写真を撮るのが好きだ。それほどうまくならないまま、ずいぶん長い間写真を撮っている。
カメラにはレンズがあって、レンズには焦点距離がある。焦点距離というのは、正確には光を受ける面とレンズの焦点を結ぶ点との距離を言うのだが、画角といったほうがわかりやすいかもしれない。
今ではむしろズームレンズの方があたりまえだけれど、もともとは、超広角の15、21ミリ、広角の28、35ミリ、標準の50ミリ、中望遠の85、90、135ミリ、望遠の200、300ミリなどの単焦点のレンズがあって、広角はパースペクティブを活かしたダイナミックさ、望遠は背景をぼかしたり、被写体の圧縮効果の表現に優れているのだ。
50ミリ標準レンズはどうか。一般的には、人間の目に見えているままの状態に最も近いといわれる。それだけに普段見えているのとほとんど差がないだけに、わかりやすい魅力を感じにくいといえるかもしれない。したがって広角や望遠と違って、レンズ効果を活かした派手な表現ができるわけではないのがこうした標準レンズの特徴だ。普通で、ありふれていて、なんの変哲もない、これが標準レンズといわれるゆえんなのだ。
若者は尖っているから概して広角を、年齢を重ねていくにつれて多くが望遠系のレンズを好む傾向があるようだ。それをある高名な写真家は、撮影者の年齢とその好みのレンズの焦点距離は比例する、と言った。
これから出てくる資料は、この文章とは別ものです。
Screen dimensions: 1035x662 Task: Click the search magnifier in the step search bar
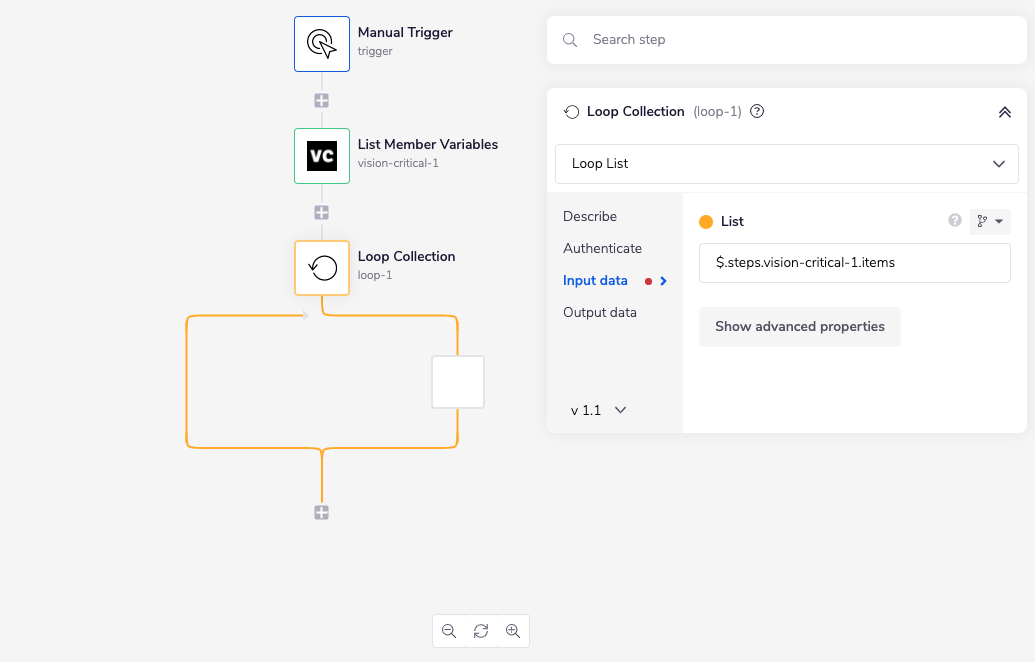click(x=569, y=39)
初めて買った古い一眼レフカメラは、レンズの絞りもシャッタースピードも自分で設定し、露出計もついていないから電池もない、ピントも自分で合わせ、フィルムも指で巻き上げる、完全に手動のカメラだった。このカメラには最も安価な標準レンズとして、このカメラメーカー独特の55ミリがついていた。小旅行、近所の散歩や買い物、海水浴、家族での外出など、どこに行くにもいつもこのカメラを斜めに掛けて出かけた。この標準レンズは、よく映るいいレンズだった。さりげない日常の暮らしを写し撮るとてもいいレンズで、このカメラで本当にたくさんの写真を撮って、アルバムのページを増やしていった。そして確かにその後は、年齢に沿うように28ミリや35ミリの広角レンズが大好きになった。
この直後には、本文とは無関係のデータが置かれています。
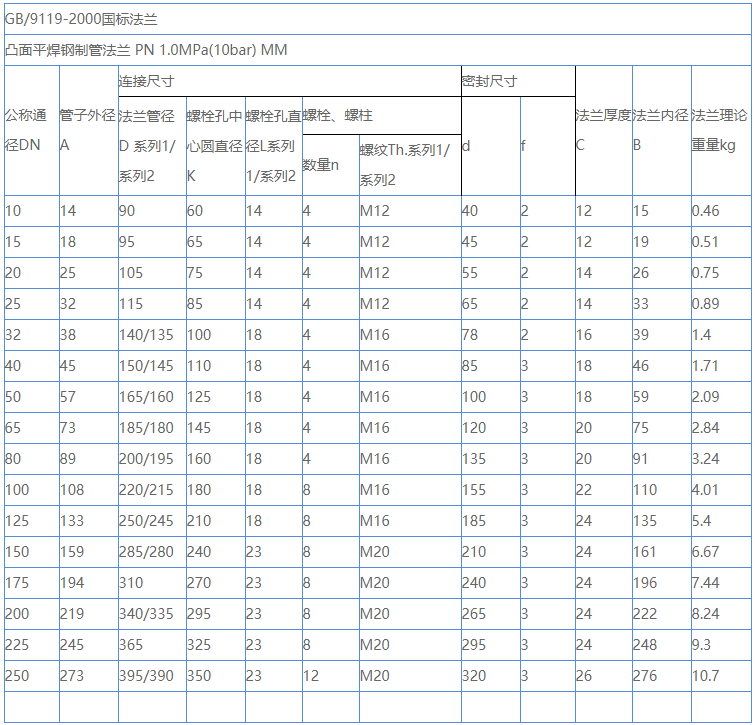Click the 管子外径A column header

[x=88, y=130]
トヨノノレポーターの連続講座を受ける前の年、その前身となる豊能町魅力発掘隊の一員として、シティプロモーションの取り組みの中にいた時、豊能町の魅力を50個挙げよ、というワークショップの課題が与えられた。豊能町の魅力を50個も挙げるのは簡単ではない。誤解を恐れずに言えば、そもそも50個もないと言っていい。むしろエネルギッシュで刺激が多く、利便性の高い街と比べると、その魅力は遠のき、影に隠れてしまうように思えた。
けれども、逆説的にこの体験こそが豊能町の魅力に改めて気づくきっかけとなったのだ。そうすると、50個の豊能町の魅力を挙げることができた。
それは、わかりやすい派手な魅力に溢れたものでなく、素朴であたりまえの、何の変哲もない、それでいて自然で、潤いと温かみのある暮らしの中から生まれる気分とでもいうのだろうか。そう、50ミリ標準レンズを通して撮った写真のような素朴で味わい深いものなのだ。
豊能町の良さはこういうところにあるような気がする。これはとても個人的な感じ方で、人それぞれの感じ方があるに違いない。ただ、「自然が豊か」とか「緑が多い」とか簡単に言うけれど、それだけでは十分ではないと思う。それは少し雑な言い方だ。そんな所は他にたくさんあるからだ。
50ミリ標準レンズのように。
広角や望遠レンズのダイナミックでわかりやすいレンズ効果にばかり基準をおくのではなく、50ミリ標準レンズの良さを正しく理解し、それが、そのようにあるがままに捉え直す。
そして、日々の暮らしの中でより多くの人たちが、豊能町のレンズの描写を気に入って、そんな思いを共有できたなら、それは、とても素敵なことかもしれない。